Memory and the Human Lifespan
by Steve Joordens
One of "The Great Lecture" series and truly great, I must say. What I don't know about memory now, well...I can't remember. I did takeaway the note that when people say they want to improve their memory, they're generally talking about their episodic memory. But things like crossword puzzles and Suduko only exercise their semantic memory, which doesn't decline all that much with age. Likewise your procedural memory (how to do things) doesn't decline much either although your ability to carry it out might.
If nothing else, the lecture reminds us of what most educated people already know--eyewitness testimony is horribly unreliable. But what we didn't know is that people tend to believe eyewitness testimony at an ridiculously high degree. "I saw the man in the black cap holding the gun," is, more often than not, a pure elaboration of an unreliable mind. It might have been a woman in a green cap with a banana.
And don't get him started on implanted memories. The scariest thing to realize is that people absolutely can't tell the difference between real memories, implanted ones, and ones that they have simply fabricated in their mind during the brain's attempt to add filler to the facts.
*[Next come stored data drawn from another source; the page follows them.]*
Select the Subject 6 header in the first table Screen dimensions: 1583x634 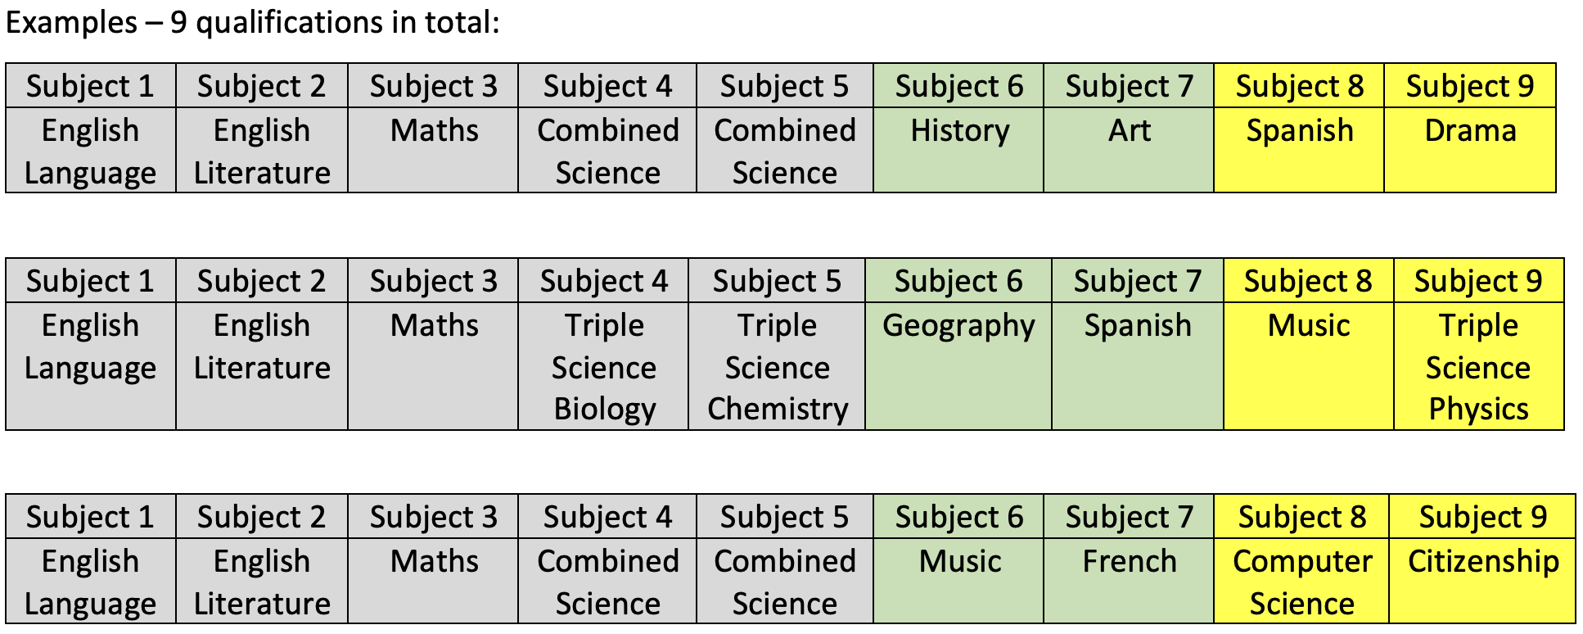tap(958, 86)
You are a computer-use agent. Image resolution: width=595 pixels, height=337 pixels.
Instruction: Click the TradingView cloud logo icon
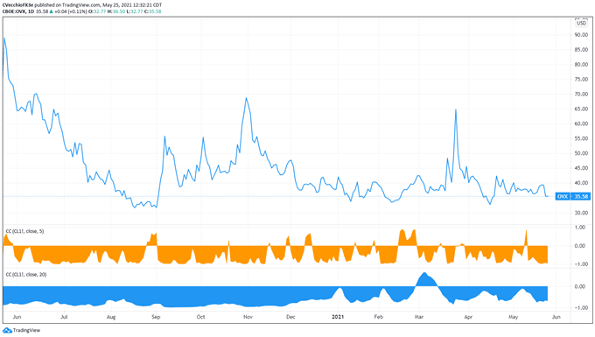(x=7, y=330)
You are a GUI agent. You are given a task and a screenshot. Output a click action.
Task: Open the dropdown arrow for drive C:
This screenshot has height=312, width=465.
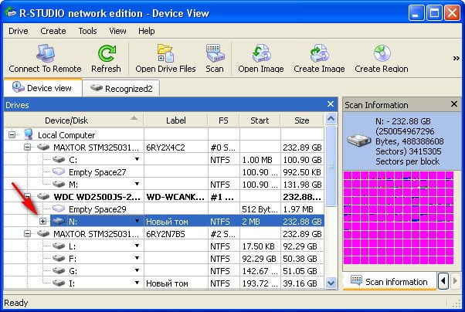[137, 159]
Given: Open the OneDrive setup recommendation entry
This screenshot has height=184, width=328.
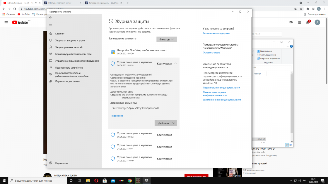Looking at the screenshot, I should (x=141, y=52).
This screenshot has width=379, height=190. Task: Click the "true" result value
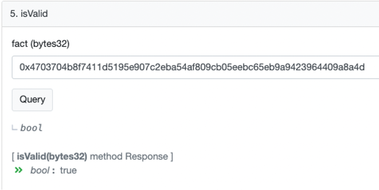click(68, 170)
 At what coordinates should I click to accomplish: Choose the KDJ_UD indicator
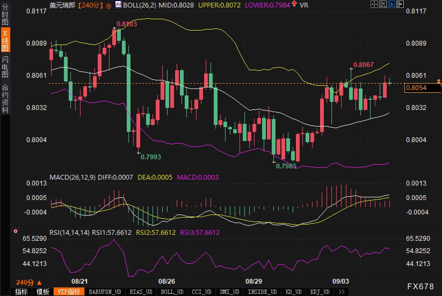click(320, 292)
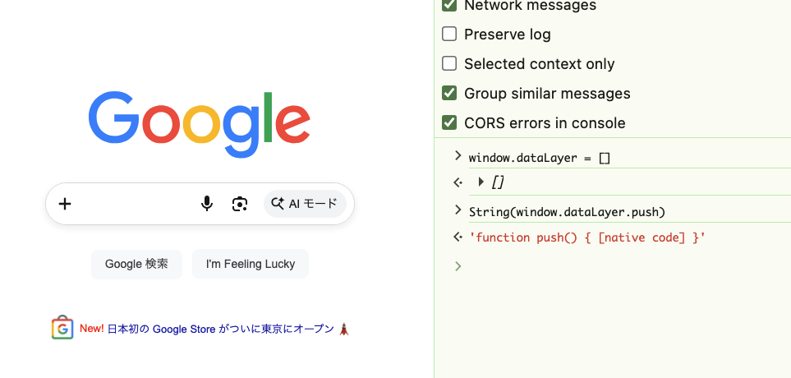Click the Google 検索 button

[136, 264]
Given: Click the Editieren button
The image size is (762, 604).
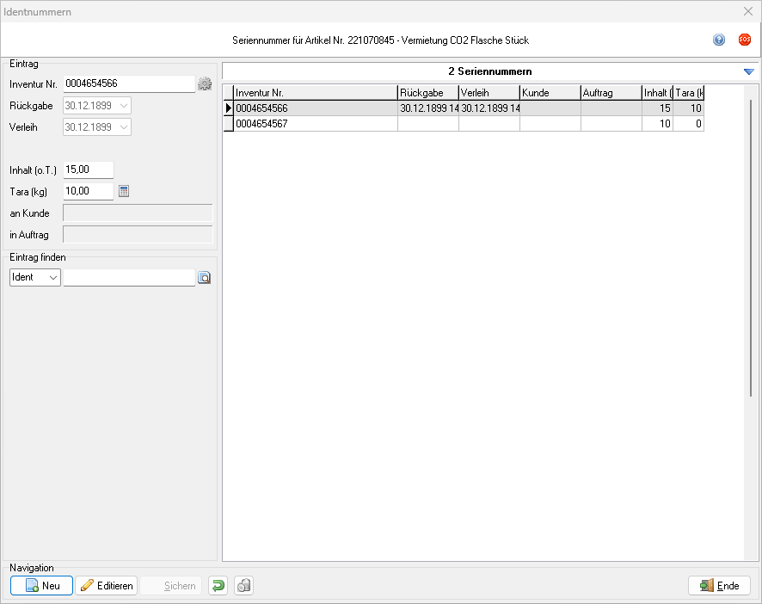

If the facts are even true.
As to the lecture series, my memory tells me (hope that's right) that I enjoyed it tremendously. The only thing I didn't enjoy is the title--from the words "Human Lifespan" I'd fabricated the idea that it might touch on more than a single human's lifespan and instead talk about collective memory and even delve into anthropological questions. But none of that. "Human lifespan" means simply what happens as one person gets old--how does memory change? And he has an excellent section on Altzheimer's. With very sensible, practicable tips on managing patients.